**Required work**
(a) In the shepherd-driver excerpt, which file holds the step-by-step mergeability gate?
(b) Reproduce the shepherd-driver excerpt verbatim from "The cross-PR conflict-resolution" to "gate in ../shepherd-driver/references/mergeability-gate.md.".

**Document excerpt**
>>
The cross-PR conflict-resolution / mergeability phase is ALSO shepherd-driver's: Phase 5 delegates to ../shepherd-driver/assets/conflict-resolution-prompt.md with the step-by-step gate in ../shepherd-driver/references/mergeability-gate.md.

shepherd-driver is a same-repo LOCAL SIBLING declared in apm.yml (dependencies.apm: [../shepherd-driver]). PROBE for it before the drive wave -- a tool call, not an assertion from recall (A9 SUPERVISED EXECUTION):

test -f ../shepherd-driver/assets/shepherd-driver-prompt.md \
  && test -f ../shepherd-driver/assets/completion-schema.json \
  && echo "shepherd-driver present" \
  || echo "MISSING shepherd-driver - stop and ask the operator"
<<
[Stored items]
>>
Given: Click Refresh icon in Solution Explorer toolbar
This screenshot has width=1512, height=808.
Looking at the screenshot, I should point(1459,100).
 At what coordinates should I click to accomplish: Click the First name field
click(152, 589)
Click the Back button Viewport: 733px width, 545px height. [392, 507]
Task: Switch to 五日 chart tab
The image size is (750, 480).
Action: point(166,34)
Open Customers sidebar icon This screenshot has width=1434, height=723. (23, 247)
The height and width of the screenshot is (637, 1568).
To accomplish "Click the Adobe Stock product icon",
<<
**Results for the exercise**
(a) ../shepherd-driver/references/mergeability-gate.md

(b)
The cross-PR conflict-resolution / mergeability phase is ALSO shepherd-driver's: Phase 5 delegates to ../shepherd-driver/assets/conflict-resolution-prompt.md with the step-by-step gate in ../shepherd-driver/references/mergeability-gate.md.